À Nairobi, l'émissaire américain sur le climat John Kerry s'est borné à expliquer que ces différentes propositions étaient à l'étude à Washington.
Les participants au Sommet de Nairobi ont joint leurs voix aux appels à réformer l’architecture du système financier international, que le secrétaire général de l'ONU Antonio Guterres a qualifié de "dépassé, injuste et dysfonctionnel".
Les dirigeants ont également appelé à une restructuration et à un allègement de la dette de leurs pays. La charge de la dette dans la région a grimpé en flèche avec la pandémie de Covid-19, l'invasion russe de l'Ukraine et les impacts climatiques, selon la Commission économique des Nations unies pour l'Afrique.
Or l'accès aux financements du FMI et de la Banque mondiale est jugé difficile par les pays en développement, confrontés au défi de sortir une grande partie de leur population de la pauvreté tout en s'affranchissant des énergies fossiles.
La réforme des deux institutions devrait être au coeur de leur réunion annuelle en octobre à Marrakech.
Les pays africains ont plaidé pour une croissance économique moins dépendante des énergies fossiles, au-delà du modèle "traditionnel" de développement industriel.
Au coeur de cette stratégie : faire en sorte que les matières premières dont regorge le continent, y compris les minerais utilisés pour les technologies vertes, soient transformées sur place et non simplement exportées.

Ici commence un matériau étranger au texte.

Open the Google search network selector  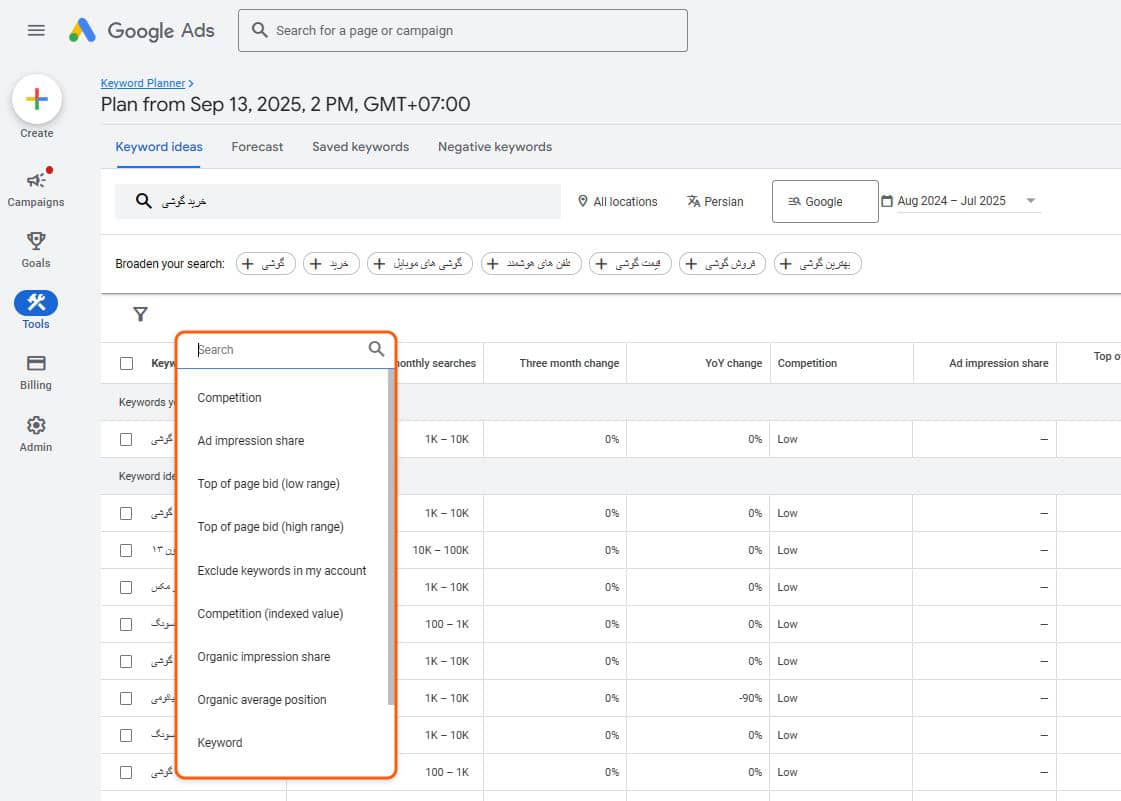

Un autre piste consisterait à mieux monétiser sur le marché des crédits carbone les vastes écosystèmes du continent - forêts, mangroves, zones humides - qui absorbent le CO2.
Mais ce marché, peu régulé, fait l'objet de critiques, certains projets - notamment forestiers - ayant selon leurs détracteurs peu d'impact sur la préservation de l'environnement ou la protection des communautés locales.
"Les crédits-carbone sont vraiment des +permis de polluer+", assure Mohamed Adow, le directeur du groupe de réflexion Power Shift Africa.
Les États africains ont rappelé les riches pays pollueurs à honorer leur engagement, pris en 2009, à fournir 100 milliards de dollars par an en financement climatique d'ici à 2020.
Ainsi qu'à aider les pays les plus vulnérables à faire face aux impacts immédiats du changement climatique au travers d'un fonds adopté à la COP27 en Egypte, visant pour les nations riches à compenser les "pertes et dommages" de celles du Sud.
Les chefs d'Etat du Nigeria et de l'Afrique du Sud, deux poids-lourds du continent dont les économies reposent sur les énergies fossiles, étaient notamment absents du sommet.
Mais l'Union africaine a assuré que la Déclaration de Nairobi avait été adoptée à l'unanimité. Pour Laurence Tubiana, la présidente de la Fondation européenne du climat, le Sommet de Nairobi "envoie un message fort à la communauté internationale".